-- Start Dataset records --

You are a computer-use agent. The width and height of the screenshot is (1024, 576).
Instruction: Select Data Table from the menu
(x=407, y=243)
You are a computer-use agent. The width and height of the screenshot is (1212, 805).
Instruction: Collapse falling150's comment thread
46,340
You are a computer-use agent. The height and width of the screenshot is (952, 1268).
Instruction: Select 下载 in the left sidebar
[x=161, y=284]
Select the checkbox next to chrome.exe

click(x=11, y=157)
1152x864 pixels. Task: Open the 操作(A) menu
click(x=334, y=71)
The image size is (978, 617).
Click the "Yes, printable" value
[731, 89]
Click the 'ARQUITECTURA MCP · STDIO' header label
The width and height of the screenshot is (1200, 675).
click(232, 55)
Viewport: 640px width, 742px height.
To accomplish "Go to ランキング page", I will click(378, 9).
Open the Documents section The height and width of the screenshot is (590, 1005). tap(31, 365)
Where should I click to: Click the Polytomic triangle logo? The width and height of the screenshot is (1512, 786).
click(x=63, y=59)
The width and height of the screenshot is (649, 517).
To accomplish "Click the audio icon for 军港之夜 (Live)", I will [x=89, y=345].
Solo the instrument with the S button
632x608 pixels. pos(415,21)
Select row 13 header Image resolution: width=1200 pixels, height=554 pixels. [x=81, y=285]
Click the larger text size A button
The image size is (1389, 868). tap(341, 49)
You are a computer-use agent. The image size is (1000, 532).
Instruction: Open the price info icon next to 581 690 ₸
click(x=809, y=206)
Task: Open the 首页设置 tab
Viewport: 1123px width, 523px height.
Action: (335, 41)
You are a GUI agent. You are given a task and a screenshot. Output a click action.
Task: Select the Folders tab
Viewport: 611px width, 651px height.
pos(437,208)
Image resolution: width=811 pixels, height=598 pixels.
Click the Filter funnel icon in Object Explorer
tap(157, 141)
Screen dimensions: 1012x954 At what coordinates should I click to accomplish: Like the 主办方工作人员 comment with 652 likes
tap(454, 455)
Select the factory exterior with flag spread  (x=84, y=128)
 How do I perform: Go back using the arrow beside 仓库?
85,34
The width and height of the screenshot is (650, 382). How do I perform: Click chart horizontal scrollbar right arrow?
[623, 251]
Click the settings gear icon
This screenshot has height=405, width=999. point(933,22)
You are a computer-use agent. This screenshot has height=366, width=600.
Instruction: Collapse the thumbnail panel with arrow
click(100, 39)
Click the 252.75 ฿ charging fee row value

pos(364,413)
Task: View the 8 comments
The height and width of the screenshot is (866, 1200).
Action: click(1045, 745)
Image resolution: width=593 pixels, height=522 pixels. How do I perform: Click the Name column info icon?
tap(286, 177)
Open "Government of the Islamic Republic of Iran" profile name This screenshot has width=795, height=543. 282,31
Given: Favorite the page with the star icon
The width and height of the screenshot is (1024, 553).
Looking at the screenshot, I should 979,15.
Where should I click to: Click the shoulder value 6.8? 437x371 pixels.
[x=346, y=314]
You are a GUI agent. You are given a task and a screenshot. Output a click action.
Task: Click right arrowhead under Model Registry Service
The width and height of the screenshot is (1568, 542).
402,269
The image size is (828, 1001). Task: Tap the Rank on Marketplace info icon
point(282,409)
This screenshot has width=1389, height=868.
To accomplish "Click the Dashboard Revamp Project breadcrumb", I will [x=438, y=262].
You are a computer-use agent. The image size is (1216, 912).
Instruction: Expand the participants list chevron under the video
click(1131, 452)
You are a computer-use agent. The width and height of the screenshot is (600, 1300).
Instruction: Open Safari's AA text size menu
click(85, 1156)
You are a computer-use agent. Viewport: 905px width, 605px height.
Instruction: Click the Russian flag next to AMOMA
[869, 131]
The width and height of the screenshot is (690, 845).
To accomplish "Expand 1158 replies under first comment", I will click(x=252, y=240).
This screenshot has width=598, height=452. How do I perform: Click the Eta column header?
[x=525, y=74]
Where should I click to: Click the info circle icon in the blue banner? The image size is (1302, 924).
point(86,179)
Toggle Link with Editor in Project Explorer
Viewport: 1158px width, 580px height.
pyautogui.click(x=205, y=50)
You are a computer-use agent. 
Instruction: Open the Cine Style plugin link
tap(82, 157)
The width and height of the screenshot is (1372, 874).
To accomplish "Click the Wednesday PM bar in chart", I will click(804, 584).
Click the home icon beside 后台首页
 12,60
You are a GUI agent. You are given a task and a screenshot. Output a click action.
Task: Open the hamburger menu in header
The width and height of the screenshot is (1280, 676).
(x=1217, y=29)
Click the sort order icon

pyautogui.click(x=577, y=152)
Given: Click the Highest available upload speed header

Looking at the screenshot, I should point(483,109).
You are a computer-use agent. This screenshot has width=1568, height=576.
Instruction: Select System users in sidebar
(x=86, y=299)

-- End Dataset records --

What to do:
Retype every one of these records line for line, with no changes.

Exercise output:
You are a computer-use agent. The width and height of the screenshot is (1024, 576).
Instruction: Select Data Table from the menu
(x=407, y=243)
You are a computer-use agent. The width and height of the screenshot is (1212, 805).
Instruction: Collapse falling150's comment thread
46,340
You are a computer-use agent. The height and width of the screenshot is (952, 1268).
Instruction: Select 下载 in the left sidebar
[x=161, y=284]
Select the checkbox next to chrome.exe

click(x=11, y=157)
1152x864 pixels. Task: Open the 操作(A) menu
click(x=334, y=71)
The image size is (978, 617).
Click the "Yes, printable" value
[731, 89]
Click the 'ARQUITECTURA MCP · STDIO' header label
The width and height of the screenshot is (1200, 675).
click(232, 55)
Viewport: 640px width, 742px height.
To accomplish "Go to ランキング page", I will click(378, 9).
Open the Documents section The height and width of the screenshot is (590, 1005). tap(31, 365)
Where should I click to: Click the Polytomic triangle logo? The width and height of the screenshot is (1512, 786).
click(x=63, y=59)
The width and height of the screenshot is (649, 517).
To accomplish "Click the audio icon for 军港之夜 (Live)", I will [x=89, y=345].
Solo the instrument with the S button
632x608 pixels. pos(415,21)
Select row 13 header Image resolution: width=1200 pixels, height=554 pixels. [x=81, y=285]
Click the larger text size A button
The image size is (1389, 868). tap(341, 49)
You are a computer-use agent. The image size is (1000, 532).
Instruction: Open the price info icon next to 581 690 ₸
click(x=809, y=206)
Task: Open the 首页设置 tab
Viewport: 1123px width, 523px height.
Action: (335, 41)
You are a GUI agent. You are given a task and a screenshot. Output a click action.
Task: Select the Folders tab
Viewport: 611px width, 651px height.
pos(437,208)
Image resolution: width=811 pixels, height=598 pixels.
Click the Filter funnel icon in Object Explorer
tap(157, 141)
Screen dimensions: 1012x954 At what coordinates should I click to accomplish: Like the 主办方工作人员 comment with 652 likes
tap(454, 455)
Select the factory exterior with flag spread  (x=84, y=128)
 How do I perform: Go back using the arrow beside 仓库?
85,34
The width and height of the screenshot is (650, 382). How do I perform: Click chart horizontal scrollbar right arrow?
[623, 251]
Click the settings gear icon
This screenshot has height=405, width=999. point(933,22)
You are a computer-use agent. This screenshot has height=366, width=600.
Instruction: Collapse the thumbnail panel with arrow
click(100, 39)
Click the 252.75 ฿ charging fee row value

pos(364,413)
Task: View the 8 comments
The height and width of the screenshot is (866, 1200).
Action: click(1045, 745)
Image resolution: width=593 pixels, height=522 pixels. How do I perform: Click the Name column info icon?
tap(286, 177)
Open "Government of the Islamic Republic of Iran" profile name This screenshot has width=795, height=543. 282,31
Given: Favorite the page with the star icon
The width and height of the screenshot is (1024, 553).
Looking at the screenshot, I should 979,15.
Where should I click to: Click the shoulder value 6.8? 437x371 pixels.
[x=346, y=314]
You are a GUI agent. You are given a task and a screenshot. Output a click action.
Task: Click right arrowhead under Model Registry Service
The width and height of the screenshot is (1568, 542).
402,269
The image size is (828, 1001). Task: Tap the Rank on Marketplace info icon
point(282,409)
This screenshot has width=1389, height=868.
To accomplish "Click the Dashboard Revamp Project breadcrumb", I will [x=438, y=262].
You are a computer-use agent. The image size is (1216, 912).
Instruction: Expand the participants list chevron under the video
click(1131, 452)
You are a computer-use agent. The width and height of the screenshot is (600, 1300).
Instruction: Open Safari's AA text size menu
click(85, 1156)
You are a computer-use agent. Viewport: 905px width, 605px height.
Instruction: Click the Russian flag next to AMOMA
[869, 131]
The width and height of the screenshot is (690, 845).
To accomplish "Expand 1158 replies under first comment", I will click(x=252, y=240).
This screenshot has width=598, height=452. How do I perform: Click the Eta column header?
[x=525, y=74]
Where should I click to: Click the info circle icon in the blue banner? The image size is (1302, 924).
point(86,179)
Toggle Link with Editor in Project Explorer
Viewport: 1158px width, 580px height.
pyautogui.click(x=205, y=50)
You are a computer-use agent. 
Instruction: Open the Cine Style plugin link
tap(82, 157)
The width and height of the screenshot is (1372, 874).
To accomplish "Click the Wednesday PM bar in chart", I will click(804, 584).
Click the home icon beside 后台首页
 12,60
You are a GUI agent. You are given a task and a screenshot. Output a click action.
Task: Open the hamburger menu in header
The width and height of the screenshot is (1280, 676).
(x=1217, y=29)
Click the sort order icon

pyautogui.click(x=577, y=152)
Given: Click the Highest available upload speed header

Looking at the screenshot, I should point(483,109).
You are a computer-use agent. This screenshot has width=1568, height=576.
Instruction: Select System users in sidebar
(x=86, y=299)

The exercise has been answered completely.